Isamu Noguchi
'Tout est sculpture,' a dit Isamu Noguchi. 'J'estime que tout matériau, toute idée sans entrave née de l'espace est une sculpture.'
Noguchi pensait que la tâche du sculpteur consistait à former l'espace, à lui donner un ordre et un sens et que l'art devrait 'disparaître' ou s'intégrer à son environnement. C'était peut-être de son double héritage, son père était un poète japonais et sa mère un écrivain américano-écossais, que provenait sa façon de voir le monde comme une 'unité'.
Impossible à cataloguer, Noguchi a créé des sculptures qui pouvaient être aussi abstraites que celle d'Henri Moore ou aussi réalistes que celle de Léonard de Vinci. Il a fait usage de tous les supports sur lesquels il a pu mettre la main: la pierre, le métal, le bois, l'argile, l'os, le papier ou un mélange de certains ou de tous ; il a eu recours à la taille, au moulage, à la découpe, au concassage, au ciselage ou au dynamitage pour modeler chaque forme.
'Se limiter à un style particulier peut faire de vous un expert de cette perspective ou de cette école spécifique, mais je ne souhaite appartenir à aucune école,' dit-il. 'Je suis en perpétuel apprentissage, en perpétuelle découverte.'
La diversité extraordinaire de ses projets va des terrains de jeux aux squares, en passant par le mobilier, les jardins, les bustes sculptés en pierre et les luminaires en papier Akari, si fins qu'il était possible de les plier et de les mettre dans une enveloppe. Il a également conçu plusieurs décors de scène pour la danseuse-chorégraphe Martha Graham, qui a eu tout autant d'influence sur lui que son mentor, Constantin Brancusi.

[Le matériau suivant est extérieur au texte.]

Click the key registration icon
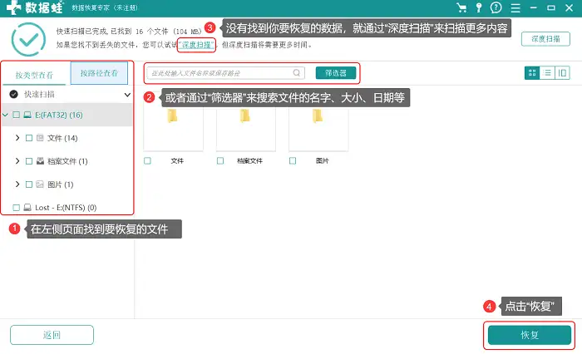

Noguchi était intelligent, sensible et s'exprimait avec aisance. Pendant la deuxième guerre mondiale, à une époque sombre de l'histoire des Etats-Unis, il est entré de son plein gré dans un camp pour les Japonais résidents des Etats-Unis, situé en Arizona, et il n'a pas pu par la suite obtenir l'autorisation d'en sortir. Au bout de sept mois, il a été libéré. 'J'étais enfin libre,' disait-il avec reconnaissance. '...J'ai décidé de n'être plus qu'un artiste.'
Ses relations avec Herman Miller se sont établies lorsqu'une de ses conceptions a été utilisée pour illustrer un article écrit par George Nelson et intitulé 'Comment fabriquer une table.' C'est devenu sa célèbre 'table de salon', introduite au départ en 1947, puis ressortie en 1984.
D'autres commandes notoires incluent les jardins des bâtiments de l'UNESCO à Paris, les cinq fontaines de la Cour Suprême de Tokyo et un haut-relief pour le marché Abelardo Rodriguez de Mexico City.
Noguchi est décédé en 1988 après une brillante carrière qui s'est étalée sur plus de soixante ans. Pour quelqu'un qui s'était entendu dire par son premier professeur de dessin à l'âge de 15 ans qu'il 'ne serait jamais un sculpteur', il a laissé une oeuvre impressionnante.